*** Opening of DATA SECTION ***

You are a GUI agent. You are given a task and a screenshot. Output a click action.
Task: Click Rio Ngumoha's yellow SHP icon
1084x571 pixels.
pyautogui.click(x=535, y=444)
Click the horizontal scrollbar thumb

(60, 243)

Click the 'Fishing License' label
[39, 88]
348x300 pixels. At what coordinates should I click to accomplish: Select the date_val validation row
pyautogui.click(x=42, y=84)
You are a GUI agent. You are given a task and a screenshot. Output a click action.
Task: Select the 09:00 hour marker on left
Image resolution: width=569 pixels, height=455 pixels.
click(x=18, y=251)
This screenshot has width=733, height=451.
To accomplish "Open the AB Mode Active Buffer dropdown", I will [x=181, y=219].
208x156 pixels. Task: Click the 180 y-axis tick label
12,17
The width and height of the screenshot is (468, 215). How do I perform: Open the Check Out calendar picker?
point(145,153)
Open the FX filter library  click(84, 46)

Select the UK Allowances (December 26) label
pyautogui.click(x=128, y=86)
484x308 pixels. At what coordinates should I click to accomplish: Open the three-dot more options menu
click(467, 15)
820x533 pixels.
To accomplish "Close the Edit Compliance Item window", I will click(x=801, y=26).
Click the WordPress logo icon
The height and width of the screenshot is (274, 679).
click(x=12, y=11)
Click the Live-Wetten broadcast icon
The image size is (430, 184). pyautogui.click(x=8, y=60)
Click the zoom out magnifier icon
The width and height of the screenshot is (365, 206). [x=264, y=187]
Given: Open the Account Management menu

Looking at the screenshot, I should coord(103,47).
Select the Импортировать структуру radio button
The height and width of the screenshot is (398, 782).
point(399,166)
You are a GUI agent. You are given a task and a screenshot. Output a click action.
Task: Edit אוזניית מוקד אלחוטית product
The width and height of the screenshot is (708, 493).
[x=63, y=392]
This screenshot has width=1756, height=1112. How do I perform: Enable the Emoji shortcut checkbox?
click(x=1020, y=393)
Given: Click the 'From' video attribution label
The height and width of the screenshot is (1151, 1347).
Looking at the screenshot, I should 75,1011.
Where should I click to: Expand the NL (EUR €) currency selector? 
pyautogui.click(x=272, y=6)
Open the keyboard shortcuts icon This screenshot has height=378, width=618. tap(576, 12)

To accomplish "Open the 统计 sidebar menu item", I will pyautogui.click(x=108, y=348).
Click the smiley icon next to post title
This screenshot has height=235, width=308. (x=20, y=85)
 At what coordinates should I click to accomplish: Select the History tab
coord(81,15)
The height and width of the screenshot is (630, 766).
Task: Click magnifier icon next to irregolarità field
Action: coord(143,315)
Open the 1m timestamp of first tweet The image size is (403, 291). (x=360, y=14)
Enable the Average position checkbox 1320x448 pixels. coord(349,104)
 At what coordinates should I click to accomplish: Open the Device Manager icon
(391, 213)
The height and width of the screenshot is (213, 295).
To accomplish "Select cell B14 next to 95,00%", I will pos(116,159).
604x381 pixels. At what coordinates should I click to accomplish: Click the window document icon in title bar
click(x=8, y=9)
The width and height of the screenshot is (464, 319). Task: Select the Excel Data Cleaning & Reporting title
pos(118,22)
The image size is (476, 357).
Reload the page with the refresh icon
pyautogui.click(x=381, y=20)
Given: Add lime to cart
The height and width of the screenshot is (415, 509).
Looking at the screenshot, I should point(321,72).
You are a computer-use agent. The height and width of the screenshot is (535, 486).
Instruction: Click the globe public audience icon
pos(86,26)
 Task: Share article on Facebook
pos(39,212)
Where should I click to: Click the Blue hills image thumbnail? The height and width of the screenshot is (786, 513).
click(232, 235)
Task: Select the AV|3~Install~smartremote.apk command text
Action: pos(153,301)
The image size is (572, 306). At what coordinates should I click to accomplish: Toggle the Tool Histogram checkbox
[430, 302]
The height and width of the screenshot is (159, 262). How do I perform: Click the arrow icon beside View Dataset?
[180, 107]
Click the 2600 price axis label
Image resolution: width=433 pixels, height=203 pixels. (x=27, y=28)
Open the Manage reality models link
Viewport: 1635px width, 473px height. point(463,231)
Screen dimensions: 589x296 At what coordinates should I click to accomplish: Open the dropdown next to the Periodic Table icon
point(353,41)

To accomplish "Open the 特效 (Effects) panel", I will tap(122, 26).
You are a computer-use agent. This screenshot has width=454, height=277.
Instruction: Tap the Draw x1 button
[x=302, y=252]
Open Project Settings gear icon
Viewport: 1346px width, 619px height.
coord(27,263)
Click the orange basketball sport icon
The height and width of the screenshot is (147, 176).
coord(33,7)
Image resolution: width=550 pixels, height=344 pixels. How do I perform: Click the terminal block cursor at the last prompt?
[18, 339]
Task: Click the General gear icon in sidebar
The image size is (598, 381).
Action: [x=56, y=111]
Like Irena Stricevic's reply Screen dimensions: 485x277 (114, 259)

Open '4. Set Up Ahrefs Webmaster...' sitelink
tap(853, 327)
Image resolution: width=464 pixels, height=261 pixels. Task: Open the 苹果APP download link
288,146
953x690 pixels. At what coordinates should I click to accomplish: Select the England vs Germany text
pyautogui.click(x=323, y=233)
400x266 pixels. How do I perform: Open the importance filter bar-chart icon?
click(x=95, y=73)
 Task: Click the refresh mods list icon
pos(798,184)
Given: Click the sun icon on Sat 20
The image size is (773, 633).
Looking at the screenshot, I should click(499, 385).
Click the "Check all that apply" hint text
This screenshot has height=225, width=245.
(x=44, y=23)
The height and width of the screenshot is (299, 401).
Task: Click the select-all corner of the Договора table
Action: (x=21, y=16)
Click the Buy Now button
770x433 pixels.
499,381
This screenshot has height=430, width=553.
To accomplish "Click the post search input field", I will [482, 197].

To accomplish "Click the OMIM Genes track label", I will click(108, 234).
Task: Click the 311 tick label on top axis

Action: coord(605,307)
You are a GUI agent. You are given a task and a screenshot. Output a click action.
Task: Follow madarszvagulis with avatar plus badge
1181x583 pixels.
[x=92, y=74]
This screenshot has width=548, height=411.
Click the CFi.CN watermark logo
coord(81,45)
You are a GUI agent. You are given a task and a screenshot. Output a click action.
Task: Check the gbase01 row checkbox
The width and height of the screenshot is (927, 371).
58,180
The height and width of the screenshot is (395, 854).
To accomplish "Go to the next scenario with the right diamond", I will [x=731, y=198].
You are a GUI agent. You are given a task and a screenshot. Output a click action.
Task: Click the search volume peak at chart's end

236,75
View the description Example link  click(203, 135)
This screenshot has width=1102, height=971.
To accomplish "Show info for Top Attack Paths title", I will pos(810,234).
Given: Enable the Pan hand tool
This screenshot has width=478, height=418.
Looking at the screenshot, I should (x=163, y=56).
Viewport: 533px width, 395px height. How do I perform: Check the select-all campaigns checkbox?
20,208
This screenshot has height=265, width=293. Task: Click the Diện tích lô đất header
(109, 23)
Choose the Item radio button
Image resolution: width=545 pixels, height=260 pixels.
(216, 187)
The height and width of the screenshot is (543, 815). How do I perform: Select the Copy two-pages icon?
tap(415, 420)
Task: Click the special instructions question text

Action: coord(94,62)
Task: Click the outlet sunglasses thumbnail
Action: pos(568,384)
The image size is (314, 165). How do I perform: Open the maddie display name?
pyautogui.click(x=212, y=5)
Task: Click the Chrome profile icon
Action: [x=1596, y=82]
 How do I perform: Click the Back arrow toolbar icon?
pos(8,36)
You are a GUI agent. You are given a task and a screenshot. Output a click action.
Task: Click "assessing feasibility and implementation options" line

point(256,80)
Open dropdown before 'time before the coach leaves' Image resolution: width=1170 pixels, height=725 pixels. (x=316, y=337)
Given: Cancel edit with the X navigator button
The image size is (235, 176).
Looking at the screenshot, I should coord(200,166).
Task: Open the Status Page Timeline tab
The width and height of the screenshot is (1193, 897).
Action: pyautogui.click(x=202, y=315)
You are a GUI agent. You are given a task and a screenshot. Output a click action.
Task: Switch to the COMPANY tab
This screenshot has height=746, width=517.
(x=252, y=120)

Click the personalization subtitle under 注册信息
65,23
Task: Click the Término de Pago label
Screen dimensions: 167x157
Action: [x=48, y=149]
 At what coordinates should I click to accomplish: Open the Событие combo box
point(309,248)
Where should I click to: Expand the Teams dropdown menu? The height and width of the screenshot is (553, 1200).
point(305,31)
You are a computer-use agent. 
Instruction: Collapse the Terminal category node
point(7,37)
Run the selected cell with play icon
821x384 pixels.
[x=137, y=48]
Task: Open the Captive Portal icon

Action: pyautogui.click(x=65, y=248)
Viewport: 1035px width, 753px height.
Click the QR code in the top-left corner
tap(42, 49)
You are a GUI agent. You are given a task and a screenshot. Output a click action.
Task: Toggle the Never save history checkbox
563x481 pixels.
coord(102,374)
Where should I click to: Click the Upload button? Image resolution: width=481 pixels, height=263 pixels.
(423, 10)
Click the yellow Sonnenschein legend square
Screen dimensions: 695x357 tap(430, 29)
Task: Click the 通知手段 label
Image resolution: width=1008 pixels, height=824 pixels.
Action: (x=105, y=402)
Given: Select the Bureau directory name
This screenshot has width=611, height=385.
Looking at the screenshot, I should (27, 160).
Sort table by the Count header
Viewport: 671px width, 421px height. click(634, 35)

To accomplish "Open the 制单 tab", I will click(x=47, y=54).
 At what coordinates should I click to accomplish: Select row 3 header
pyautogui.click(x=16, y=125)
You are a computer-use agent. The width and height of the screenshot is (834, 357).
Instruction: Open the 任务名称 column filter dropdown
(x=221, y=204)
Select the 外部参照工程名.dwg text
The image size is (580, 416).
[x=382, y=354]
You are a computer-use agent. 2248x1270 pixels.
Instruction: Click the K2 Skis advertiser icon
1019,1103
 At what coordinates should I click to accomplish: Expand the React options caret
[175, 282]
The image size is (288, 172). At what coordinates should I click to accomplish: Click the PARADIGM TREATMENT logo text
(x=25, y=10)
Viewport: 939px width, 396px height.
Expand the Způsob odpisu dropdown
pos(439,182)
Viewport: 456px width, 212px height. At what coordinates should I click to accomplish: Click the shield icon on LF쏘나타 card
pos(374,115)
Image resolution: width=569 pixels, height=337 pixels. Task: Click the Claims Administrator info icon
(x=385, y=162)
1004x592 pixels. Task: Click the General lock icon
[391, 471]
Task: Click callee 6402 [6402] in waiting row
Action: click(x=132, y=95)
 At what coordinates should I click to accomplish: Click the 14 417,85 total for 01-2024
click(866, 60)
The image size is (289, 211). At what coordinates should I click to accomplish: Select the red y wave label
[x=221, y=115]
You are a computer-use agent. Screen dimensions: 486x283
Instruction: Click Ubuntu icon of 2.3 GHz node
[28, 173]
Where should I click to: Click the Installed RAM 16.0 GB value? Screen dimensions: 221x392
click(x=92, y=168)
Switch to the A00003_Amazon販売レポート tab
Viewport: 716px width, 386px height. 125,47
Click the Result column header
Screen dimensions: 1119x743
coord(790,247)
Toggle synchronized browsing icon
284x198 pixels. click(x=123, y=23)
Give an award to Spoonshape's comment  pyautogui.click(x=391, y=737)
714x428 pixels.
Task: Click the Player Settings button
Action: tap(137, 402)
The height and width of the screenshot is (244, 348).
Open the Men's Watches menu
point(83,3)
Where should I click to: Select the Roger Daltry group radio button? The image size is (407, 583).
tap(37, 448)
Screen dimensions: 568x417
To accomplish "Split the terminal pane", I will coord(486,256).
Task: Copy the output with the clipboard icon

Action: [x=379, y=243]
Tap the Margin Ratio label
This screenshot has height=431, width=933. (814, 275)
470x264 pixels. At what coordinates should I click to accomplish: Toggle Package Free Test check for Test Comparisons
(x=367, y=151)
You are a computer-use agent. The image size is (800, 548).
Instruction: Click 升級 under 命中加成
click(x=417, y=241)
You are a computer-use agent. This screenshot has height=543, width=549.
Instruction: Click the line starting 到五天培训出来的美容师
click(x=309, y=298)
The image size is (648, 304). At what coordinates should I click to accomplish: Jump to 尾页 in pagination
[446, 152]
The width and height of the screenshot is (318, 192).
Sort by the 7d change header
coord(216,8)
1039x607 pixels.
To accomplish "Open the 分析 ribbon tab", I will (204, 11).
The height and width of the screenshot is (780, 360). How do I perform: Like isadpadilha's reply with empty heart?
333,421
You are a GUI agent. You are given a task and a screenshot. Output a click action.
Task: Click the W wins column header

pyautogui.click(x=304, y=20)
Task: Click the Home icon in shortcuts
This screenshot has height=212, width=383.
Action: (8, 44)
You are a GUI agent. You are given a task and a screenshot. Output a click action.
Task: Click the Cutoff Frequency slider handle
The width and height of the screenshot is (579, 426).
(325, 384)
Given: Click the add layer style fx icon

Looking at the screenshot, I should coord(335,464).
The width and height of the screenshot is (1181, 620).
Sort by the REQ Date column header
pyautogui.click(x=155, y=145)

*** Close of DATA SECTION ***

» **INSTRUCTIONS TO FOLLOW**:
The response should hold exactly the lines starting at the line with "Where should I click to: Expand the NL" and ending at the line with "Open the keyboard", and no other line of the material above.

» **EXERCISE OUTPUT**:
Where should I click to: Expand the NL (EUR €) currency selector? 
pyautogui.click(x=272, y=6)
Open the keyboard shortcuts icon This screenshot has height=378, width=618. tap(576, 12)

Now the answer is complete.